SELECT toYear(timestamp) as year, topK(3)(domainWithoutWWW(source_url))
FROM sample.gdelt
WHERE (timestamp BETWEEN '2015-01-01 00:00:00' AND '2020-01-01 00:00:00')
GROUP BY year
ORDER BY year ASC

curl --data-binary @- https://try3.hydrolix.live/query <<EOF
SELECT toYear(timestamp) as year, topK(3)(domainWithoutWWW(source_url))
FROM sample.gdelt
WHERE (timestamp BETWEEN '2015-01-01 00:00:00' AND '2020-01-01 00:00:00')
GROUP BY year
ORDER BY year ASC
EOF

Also interesting to investigate would be the domains that had the post positive and most negative article per year:

argMax, argMin - find the URLs with the most +/- articles⚓︎

SQLCURL

SELECT toYear(timestamp) as year, argMax(domainWithoutWWW(source_url), avg_tone), argMin(domainWithoutWWW(source_url), avg_tone)
FROM sample.gdelt
WHERE (timestamp BETWEEN '2015-02-01 00:00:00' AND '2020-01-01 00:00:00')
GROUP BY year
ORDER BY year ASC

curl --data-binary @- https://try3.hydrolix.live/query <<EOF
SELECT toYear(timestamp) as year, argMax(domainWithoutWWW(source_url), avg_tone), argMin(domainWithoutWWW(source_url), avg_tone)
FROM sample.gdelt
WHERE (timestamp BETWEEN '2015-02-01 00:00:00' AND '2020-01-01 00:00:00')
GROUP BY year
ORDER BY year ASC
EOF

The one that stands out is msn.com in 2017. It would be interesting to drill into more of the tone trends for that website.

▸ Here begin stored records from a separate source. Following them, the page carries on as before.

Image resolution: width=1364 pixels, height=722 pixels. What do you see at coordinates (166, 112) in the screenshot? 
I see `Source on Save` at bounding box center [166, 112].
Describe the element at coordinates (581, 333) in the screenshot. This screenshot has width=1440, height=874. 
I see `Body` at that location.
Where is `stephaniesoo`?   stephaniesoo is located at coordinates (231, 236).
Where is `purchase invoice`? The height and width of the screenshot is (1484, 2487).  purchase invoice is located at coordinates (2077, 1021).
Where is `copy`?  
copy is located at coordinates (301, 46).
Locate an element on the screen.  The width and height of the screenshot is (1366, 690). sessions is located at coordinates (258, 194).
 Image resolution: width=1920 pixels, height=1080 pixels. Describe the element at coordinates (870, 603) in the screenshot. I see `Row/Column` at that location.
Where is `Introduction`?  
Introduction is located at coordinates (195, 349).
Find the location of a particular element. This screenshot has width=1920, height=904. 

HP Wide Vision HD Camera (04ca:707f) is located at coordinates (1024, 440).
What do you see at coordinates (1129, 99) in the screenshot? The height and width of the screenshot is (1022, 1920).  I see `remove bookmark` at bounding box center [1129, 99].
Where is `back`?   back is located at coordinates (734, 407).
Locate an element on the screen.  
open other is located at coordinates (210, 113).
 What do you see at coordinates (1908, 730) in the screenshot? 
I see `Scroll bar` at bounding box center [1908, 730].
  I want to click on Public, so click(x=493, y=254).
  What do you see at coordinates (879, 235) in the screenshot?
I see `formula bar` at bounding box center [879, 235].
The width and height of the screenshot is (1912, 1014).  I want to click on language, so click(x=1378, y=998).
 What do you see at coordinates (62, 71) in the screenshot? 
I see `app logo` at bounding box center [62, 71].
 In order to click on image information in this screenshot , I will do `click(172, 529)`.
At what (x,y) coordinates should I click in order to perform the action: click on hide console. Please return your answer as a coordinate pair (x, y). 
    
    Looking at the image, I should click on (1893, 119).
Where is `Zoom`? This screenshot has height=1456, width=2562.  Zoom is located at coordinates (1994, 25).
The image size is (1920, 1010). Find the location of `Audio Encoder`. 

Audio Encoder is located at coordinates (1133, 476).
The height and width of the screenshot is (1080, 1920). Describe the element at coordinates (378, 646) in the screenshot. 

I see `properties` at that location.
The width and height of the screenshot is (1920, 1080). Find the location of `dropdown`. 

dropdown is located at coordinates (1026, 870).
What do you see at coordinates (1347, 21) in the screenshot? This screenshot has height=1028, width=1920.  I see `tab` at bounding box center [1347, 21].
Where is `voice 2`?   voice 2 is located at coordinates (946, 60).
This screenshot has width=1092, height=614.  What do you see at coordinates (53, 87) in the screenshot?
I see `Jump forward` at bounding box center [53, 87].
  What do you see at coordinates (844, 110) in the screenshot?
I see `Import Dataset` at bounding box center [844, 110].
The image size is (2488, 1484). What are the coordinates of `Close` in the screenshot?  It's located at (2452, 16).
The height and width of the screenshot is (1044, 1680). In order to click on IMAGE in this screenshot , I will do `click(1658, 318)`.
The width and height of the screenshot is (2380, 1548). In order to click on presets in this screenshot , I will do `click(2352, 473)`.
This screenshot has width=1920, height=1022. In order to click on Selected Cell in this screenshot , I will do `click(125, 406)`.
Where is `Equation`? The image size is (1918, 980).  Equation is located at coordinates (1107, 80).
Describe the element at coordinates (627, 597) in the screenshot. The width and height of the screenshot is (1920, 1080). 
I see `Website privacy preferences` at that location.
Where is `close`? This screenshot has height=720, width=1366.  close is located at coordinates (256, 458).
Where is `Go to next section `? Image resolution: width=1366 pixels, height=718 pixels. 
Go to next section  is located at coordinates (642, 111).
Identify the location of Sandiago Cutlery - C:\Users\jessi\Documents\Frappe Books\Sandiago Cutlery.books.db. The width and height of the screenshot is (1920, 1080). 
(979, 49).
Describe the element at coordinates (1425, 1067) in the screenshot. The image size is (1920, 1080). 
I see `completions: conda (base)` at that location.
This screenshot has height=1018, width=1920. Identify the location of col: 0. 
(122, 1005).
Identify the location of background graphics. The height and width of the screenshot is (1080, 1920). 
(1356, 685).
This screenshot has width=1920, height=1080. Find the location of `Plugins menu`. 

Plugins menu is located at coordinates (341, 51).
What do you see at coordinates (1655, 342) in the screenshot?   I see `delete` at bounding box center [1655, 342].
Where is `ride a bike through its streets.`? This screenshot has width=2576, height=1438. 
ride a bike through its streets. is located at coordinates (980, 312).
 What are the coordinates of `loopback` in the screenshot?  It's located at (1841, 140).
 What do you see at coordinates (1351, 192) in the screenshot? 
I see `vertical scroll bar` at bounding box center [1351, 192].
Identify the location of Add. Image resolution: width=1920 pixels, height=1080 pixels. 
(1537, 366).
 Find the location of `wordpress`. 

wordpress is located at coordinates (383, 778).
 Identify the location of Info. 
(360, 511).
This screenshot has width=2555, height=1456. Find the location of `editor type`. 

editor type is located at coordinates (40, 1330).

Statistics for an entity in the set⚓︎

SQLCURL

SELECT toYear(timestamp) as year, round(min(avg_tone),3), round(avg(avg_tone),3), round(max(avg_tone),3), count()
FROM sample.gdelt
WHERE (timestamp BETWEEN '2015-02-01 00:00:00' AND '2020-01-01 00:00:00')
  AND equals(domainWithoutWWW(source_url),'msn.com')
GROUP BY year
ORDER BY year ASC

curl --data-binary @- https://try3.hydrolix.live/query <<EOF
SELECT toYear(timestamp) as year, round(min(avg_tone),3), round(avg(avg_tone),3), round(max(avg_tone),3), count()
FROM sample.gdelt
WHERE (timestamp BETWEEN '2015-02-01 00:00:00' AND '2020-01-01 00:00:00')
  AND equals(domainWithoutWWW(source_url),'msn.com')
GROUP BY year
ORDER BY year ASC
EOF

The fact that there are fewer articles in 2019 is most likely because the 2019 data set isn't complete.

Get the month_year of the most positive and negative events by year⚓︎

SQLCURL

SELECT toYear(timestamp) as year, argMin(toMonth(timestamp), avg_tone), argMax(toMonth(timestamp), avg_tone)
FROM sample.gdelt
WHERE (timestamp BETWEEN '2015-02-01 00:00:00' AND '2020-01-01 00:00:00')
GROUP BY year
ORDER BY year ASC

curl --data-binary @- https://try3.hydrolix.live/query <<EOF
SELECT toYear(timestamp) as year, argMin(toMonth(timestamp), avg_tone), argMax(toMonth(timestamp), avg_tone)
FROM sample.gdelt
WHERE (timestamp BETWEEN '2015-02-01 00:00:00' AND '2020-01-01 00:00:00')
GROUP BY year
ORDER BY year ASC
EOF

The most negative month in 2016 was March, which was likely due to US primary elections.